Checking your own work

Here are some of the checks you can do for yourself:

  • Units: "my formulae are right but my numbers seem wrong"…have you used the correct units?
  • Benchmarking: "I have some numbers but are they realistic?" Can you compare your scheme to real schemes? What sort of heights, diameters, power outputs sound realistic?
  • What if…: "other groups have different numbers/my Matlab model is different from my hydraulics calcs?!"…. Can you see why the numbers are different? What if you changed each parameter - what changes?
  • Real life: "I have fallen off the Moody diagram, what’s gone wrong?!" In reality, if you have a very long pipe (200m), a smallish pipe diameter (1.5m) and a very smooth pipe (steel), a) the flow will be so fast and turbulent that you will lose a lot of energy and b) it will be REALLY expensive. What materials would you use for a massive diameter long pipe in real life and how would this affect your theoretical calculations?

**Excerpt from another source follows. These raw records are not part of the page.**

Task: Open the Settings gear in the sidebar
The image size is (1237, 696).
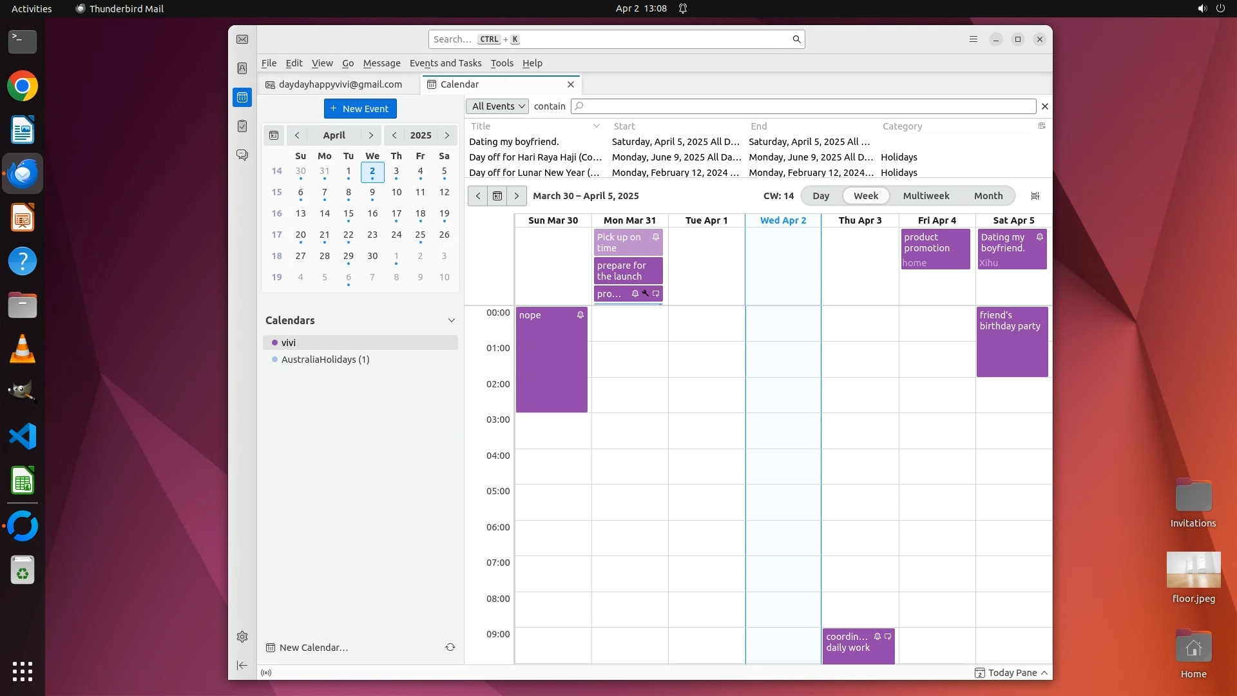Action: tap(242, 637)
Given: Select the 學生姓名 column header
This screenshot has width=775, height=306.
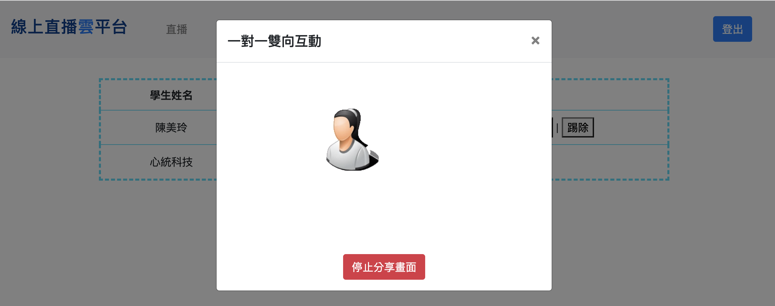Looking at the screenshot, I should point(171,95).
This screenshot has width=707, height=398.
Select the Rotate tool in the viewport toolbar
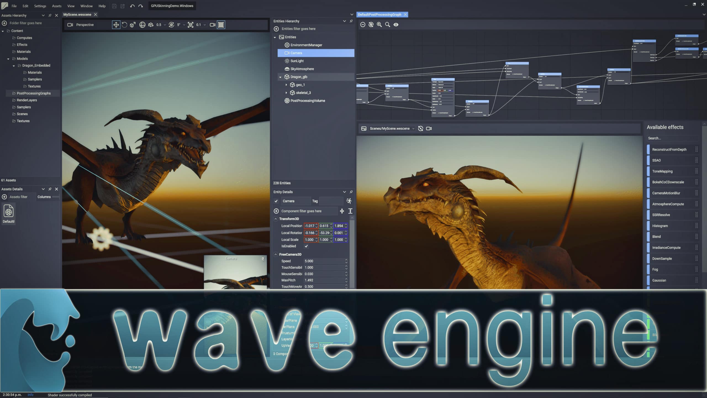124,25
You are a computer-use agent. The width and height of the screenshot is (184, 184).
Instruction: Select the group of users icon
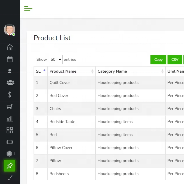coord(10,83)
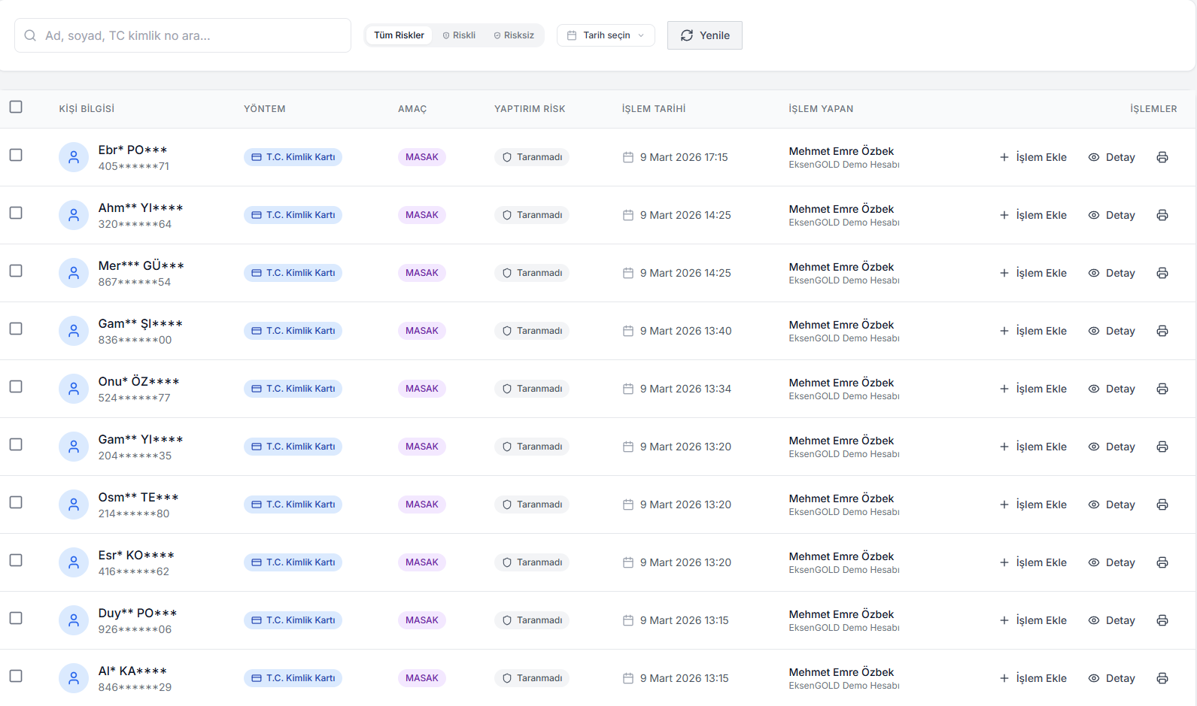Click the printer icon in Onu* ÖZ**** row
The width and height of the screenshot is (1197, 706).
(1162, 389)
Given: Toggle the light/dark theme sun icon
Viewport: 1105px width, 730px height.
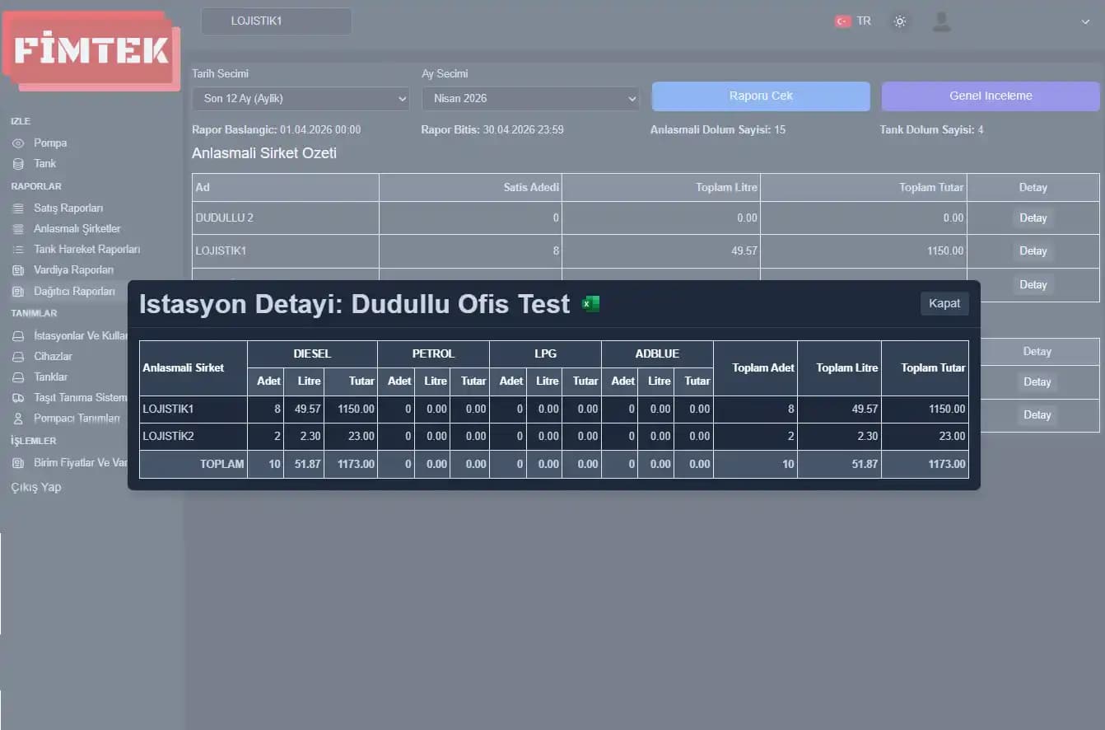Looking at the screenshot, I should pos(900,21).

Making a scale model of a hydro-electric power plant

Scaling: "our scale model is 10 times smaller so we divided everything by 10, is that ok?" This is ok for an architectural model - you just make every piece 10 times smaller to get a complete building that is 10 times smaller. This isn't ok for a model that involves fluids because the things that are important in the way fluids behave become more or less important at different scales. You can understand this intuitively by looking at old-school special effects like this clip from Jason and the Argonauts (1963). Why does this look weird?

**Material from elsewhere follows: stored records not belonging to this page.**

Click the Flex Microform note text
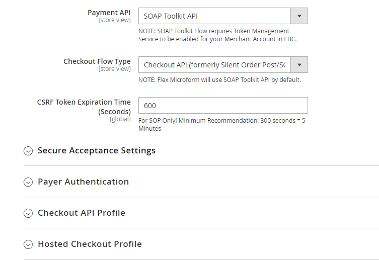This screenshot has width=379, height=261. coord(219,79)
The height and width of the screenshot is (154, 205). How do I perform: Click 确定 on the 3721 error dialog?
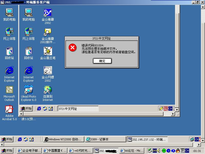[x=102, y=61]
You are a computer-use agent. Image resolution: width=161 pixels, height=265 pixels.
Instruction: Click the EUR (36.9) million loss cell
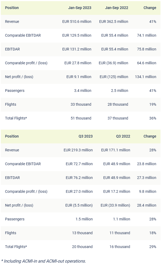pos(113,63)
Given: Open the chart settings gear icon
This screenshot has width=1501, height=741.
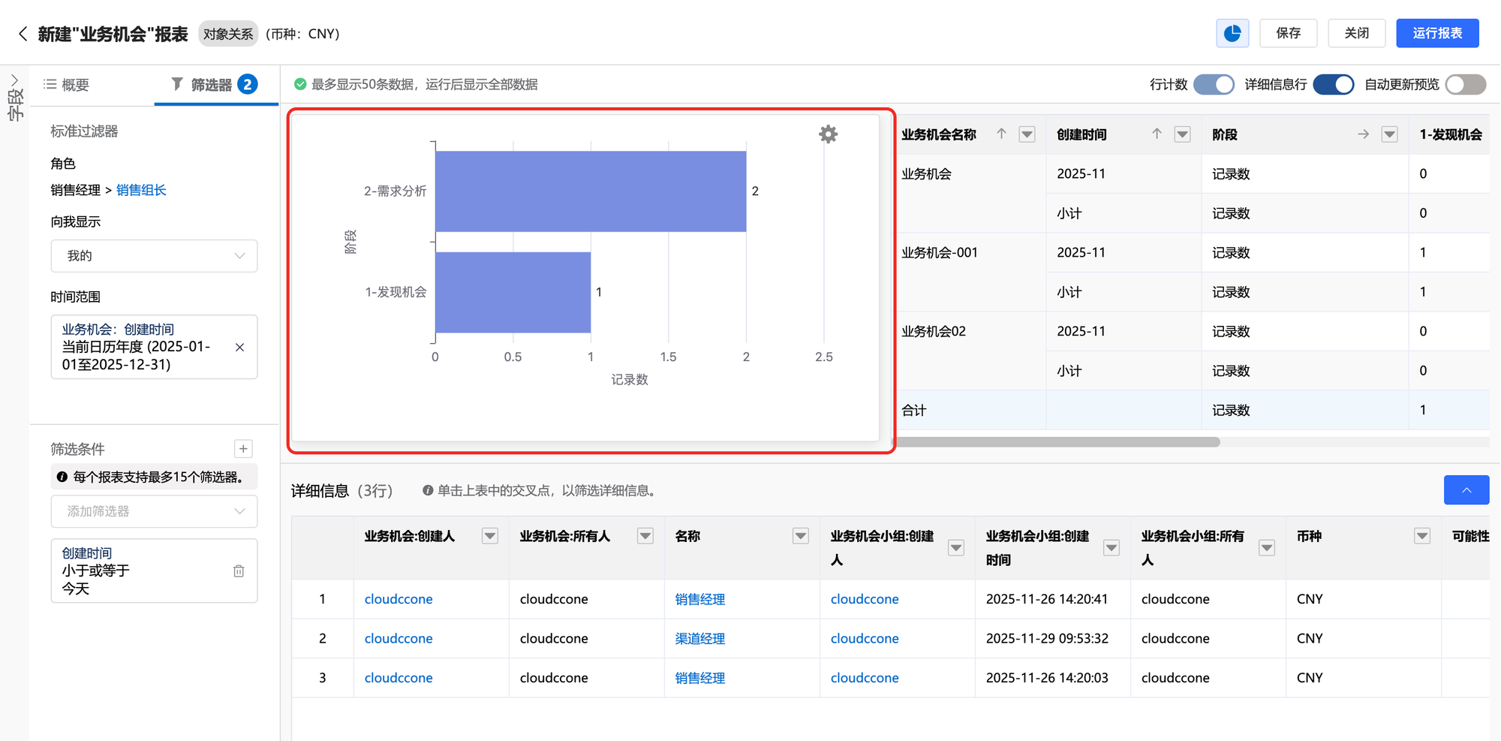Looking at the screenshot, I should click(x=828, y=134).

Scaling up instead of down: "we scaled up from the experiment to the full scale: is this ok?"... Some groups did not have the numbers they wanted from other engineering groups so they scaled up from their experimental model to a full scale version. Mathematically, your equations may be correct but in engineering terms this is not quite right because:

  • Designing an efficient and cost effective hydroelectric power plant boils down to specification of an optimal turbine.
  • Turbine performance is very sensitive to many factors like Q (flow rate), N (rotational speed), D (rotor diameter), intake dimensions and other important variables.
  • Design has to start from a full scale system with optimal turbine performance. If you start from the small scale system, you are not designing to optimize anything: you took what you had and built something that would fit. You can work out flow parameters and scale them up and you will end up with a Q, N and D for a full scale version.
  • If you hand these over to a turbine manufacturer, you are forcing the manufacturer to design a “random” turbine that has not been designed for the best performance of the full scale. You may even ask for a turbine that is impossible to manufacture or very inefficient because to make one with your N and D that works with your flow rates might be 10% efficient or too big to install….

Getting help with your PhD from other people

It can be useful to share work and ask for feedback from researchers in your field who are not part of your supervision team. But it can also be unhelpful if the advice or format of advice is different from the stuff your official supervisor normally provides.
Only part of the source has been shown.